WHAT THE TASK REQUIRES> Copy out the records from the line with "You are a computer-use" up to and including the last line, and leave the pictures out.

RECORDS FOR THIS EXERCISE>
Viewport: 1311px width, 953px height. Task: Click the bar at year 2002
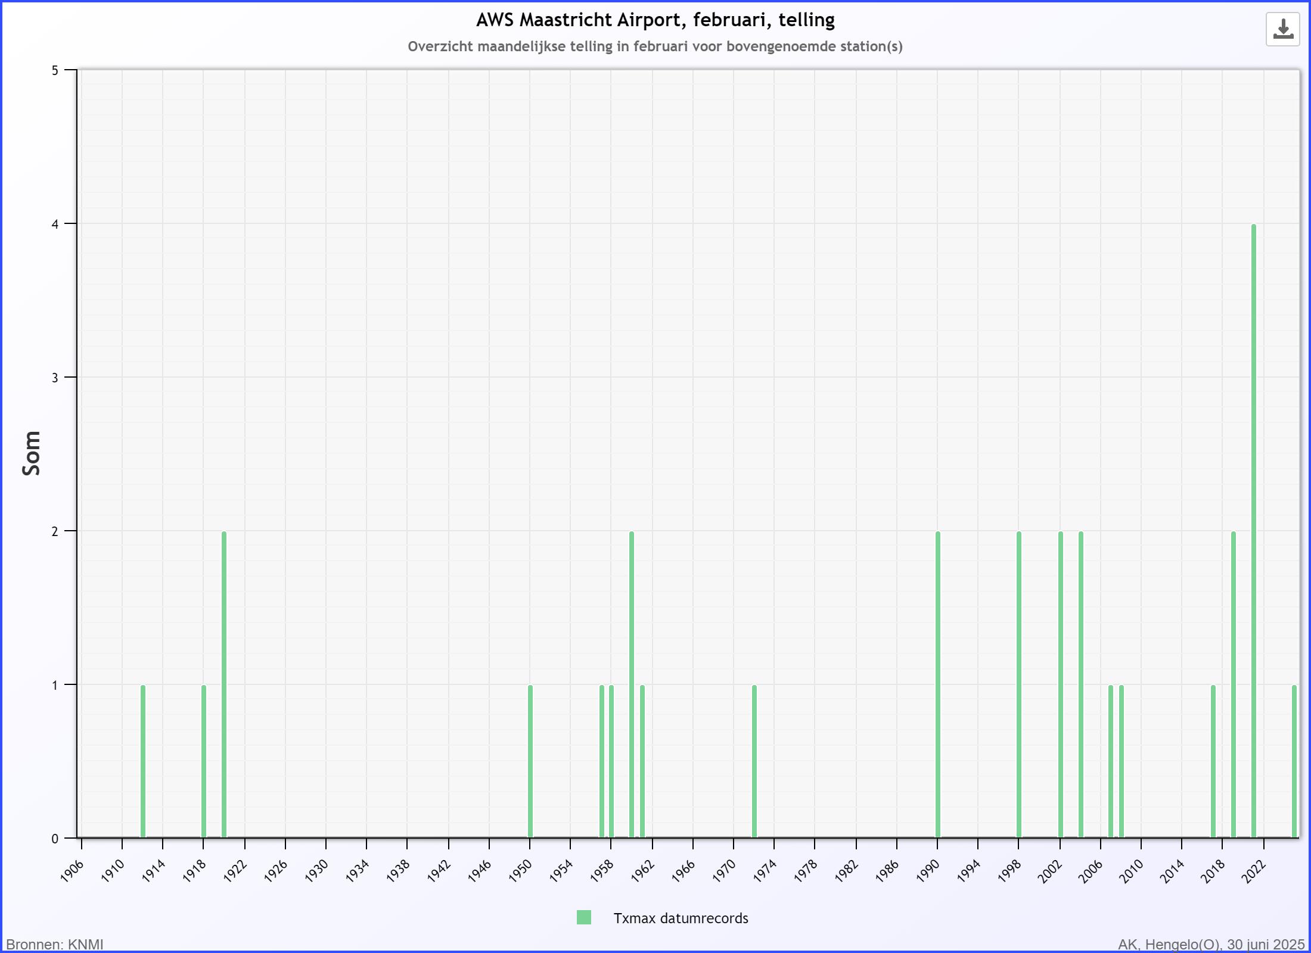1061,685
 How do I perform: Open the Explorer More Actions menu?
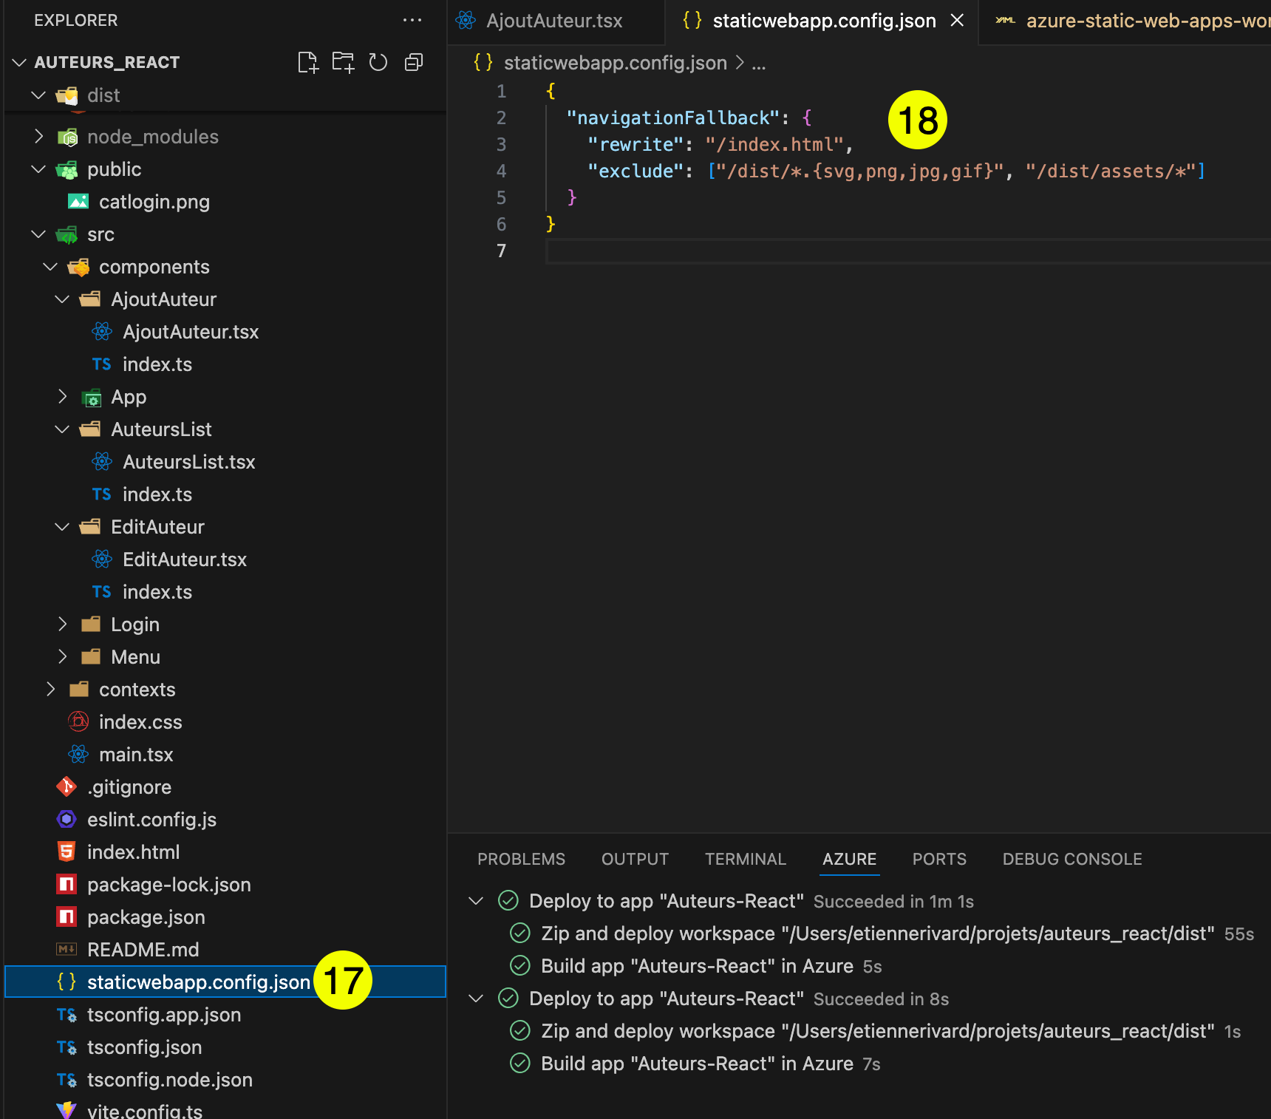(412, 20)
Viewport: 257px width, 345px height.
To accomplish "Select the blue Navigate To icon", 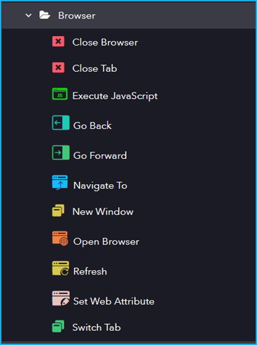I will (x=60, y=182).
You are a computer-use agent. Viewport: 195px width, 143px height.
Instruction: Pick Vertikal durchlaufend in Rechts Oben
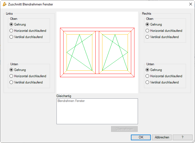click(x=147, y=37)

RESPONSE>
You are a computer-use agent. Viewport: 195px width, 143px height.
Instruction: Pick Vertikal durchlaufend in Rechts Oben
click(x=147, y=37)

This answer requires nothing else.